▸ **AIM**
Rewrite the rows from the line containing "This screenshot has width=1280, height=800." through the end of the rows, substituting "symbol" for every occurrence of "icon" and leaving everything else unchanged; omit the pictures from your answer.

Item coordinate data:
━━━━━━━━━━━━━━━━━━━━━━━━━━━━━━

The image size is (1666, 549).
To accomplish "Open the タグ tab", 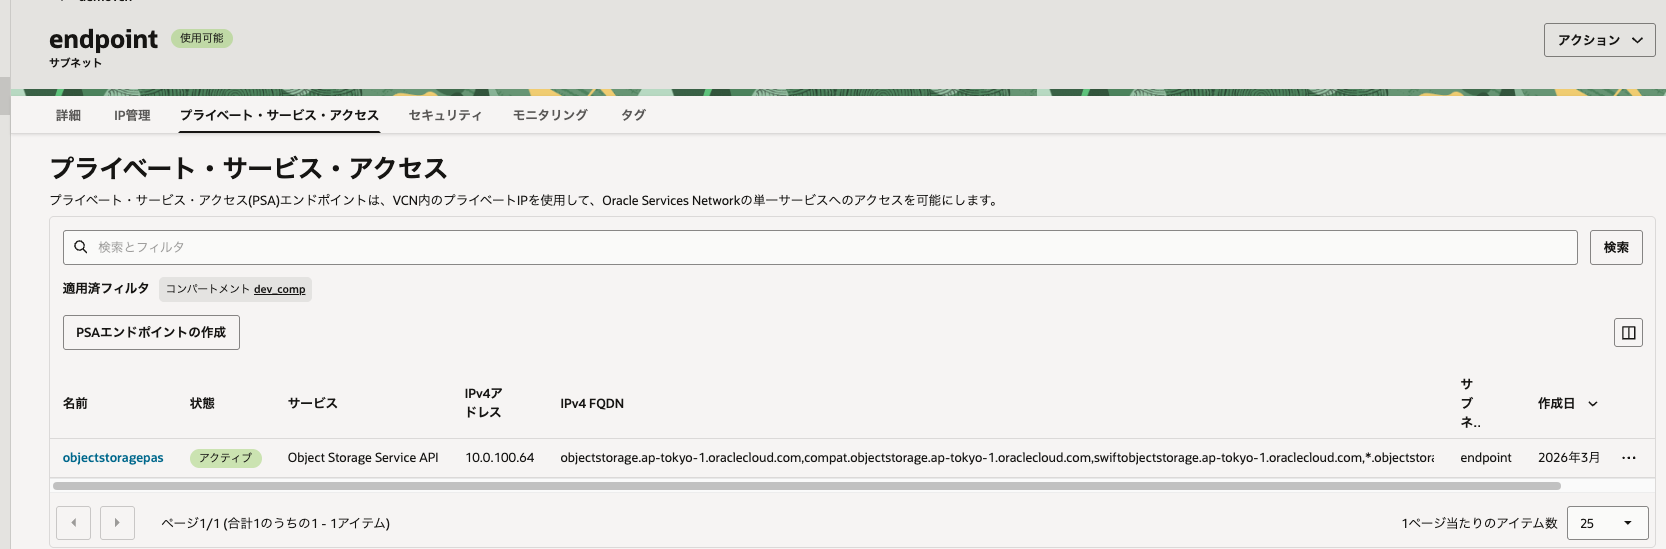I will (633, 115).
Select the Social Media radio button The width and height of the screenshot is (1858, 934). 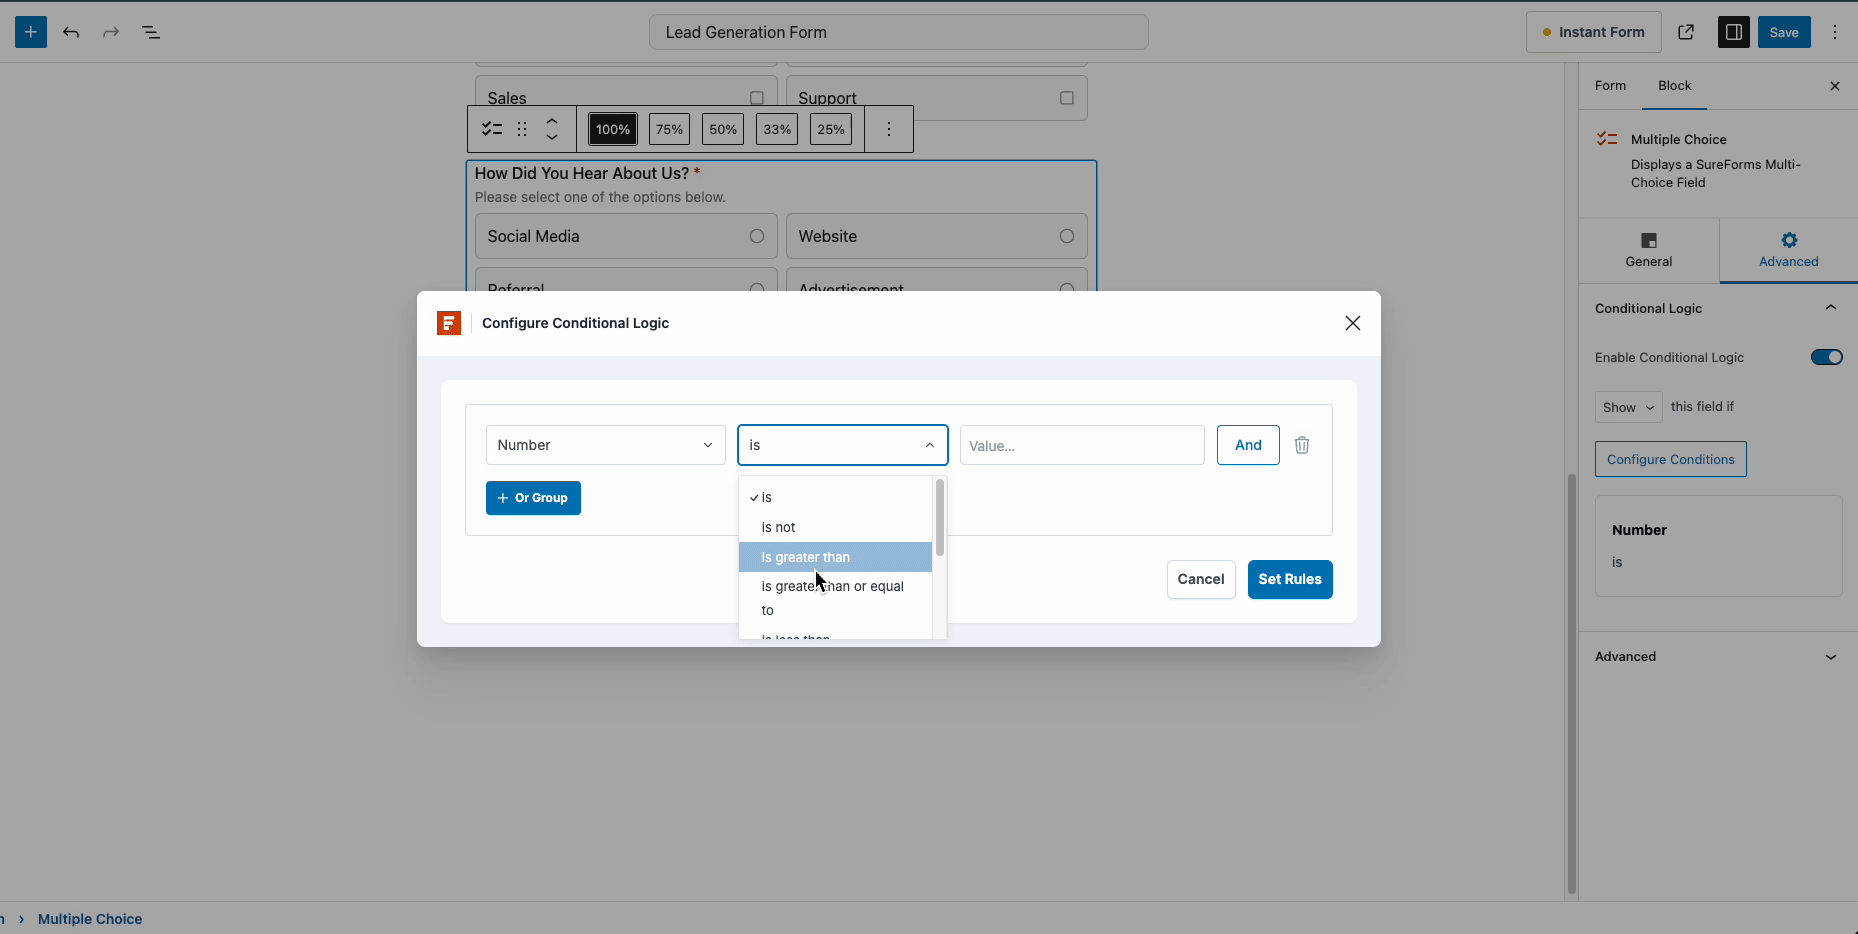click(757, 236)
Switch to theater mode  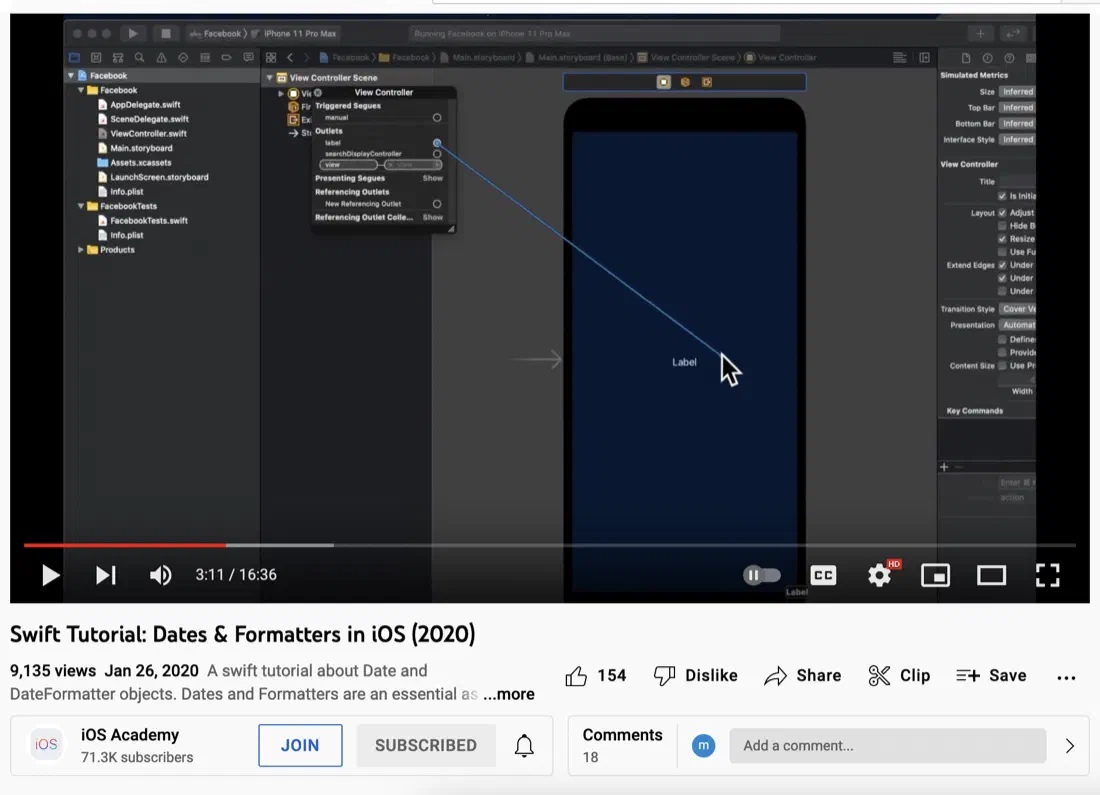tap(991, 575)
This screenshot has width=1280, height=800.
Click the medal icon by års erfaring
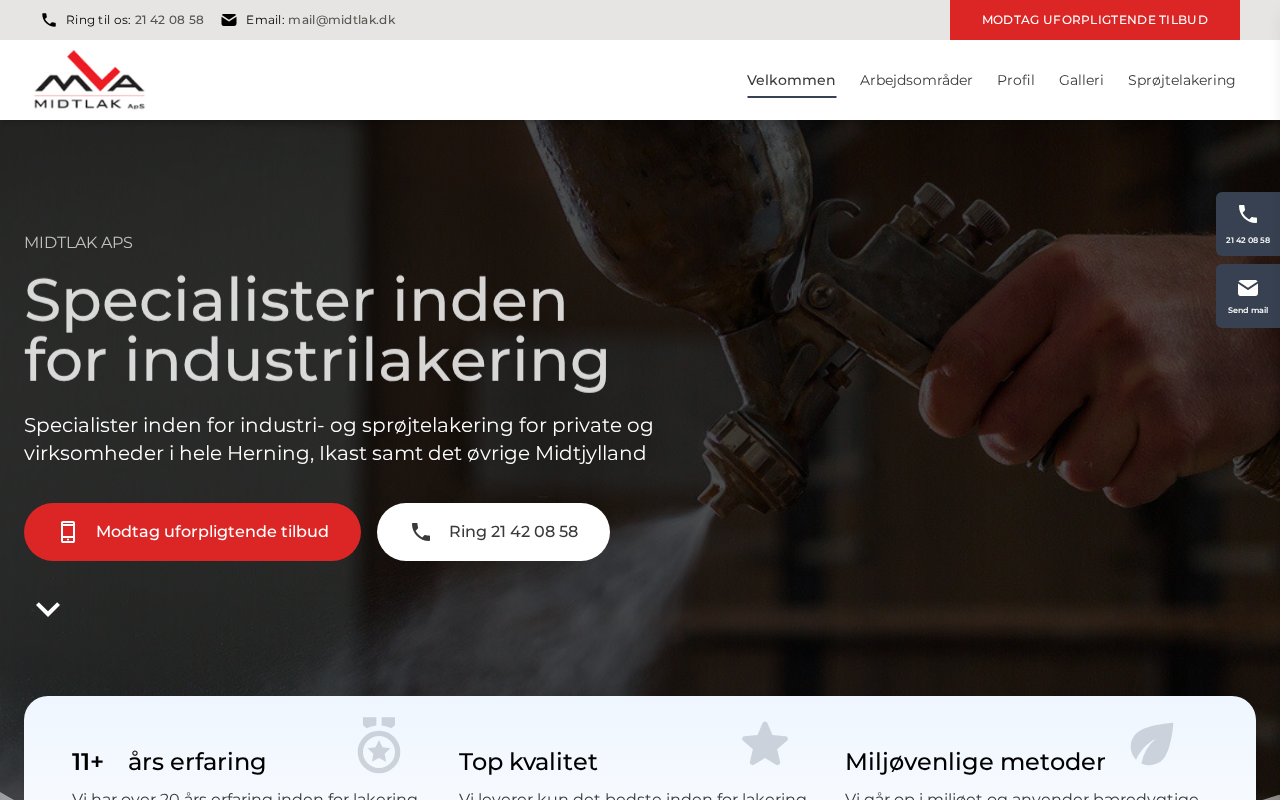379,745
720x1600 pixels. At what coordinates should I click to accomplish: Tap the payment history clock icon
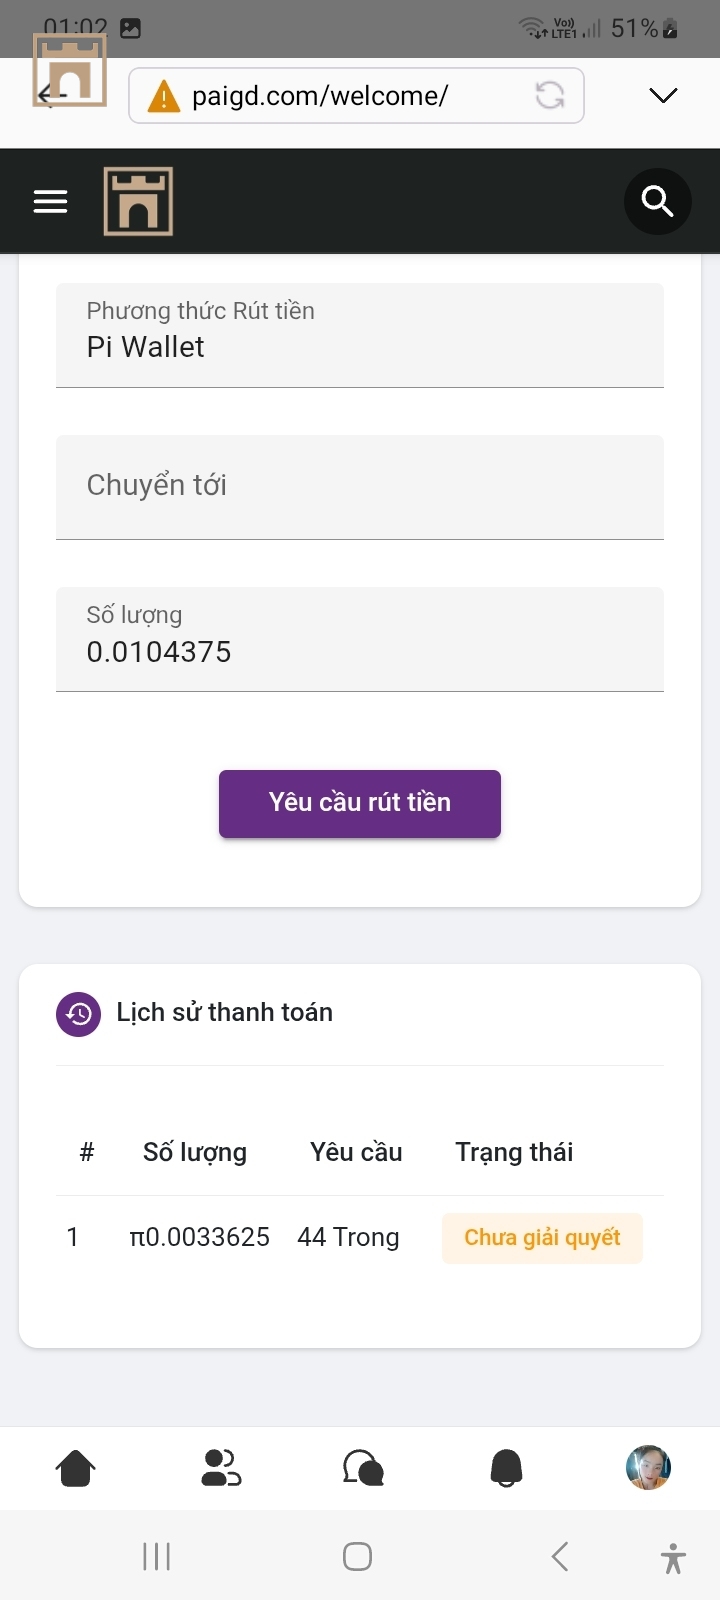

━━━━━━━━━━━━━━━━━━━━━━━━━━━━━━

▸ **RESULT OF THIS TASK**
This screenshot has width=1280, height=800.
Click the medal symbol by års erfaring
379,745
720x1600 pixels. At what coordinates should I click to accomplish: Tap the payment history clock symbol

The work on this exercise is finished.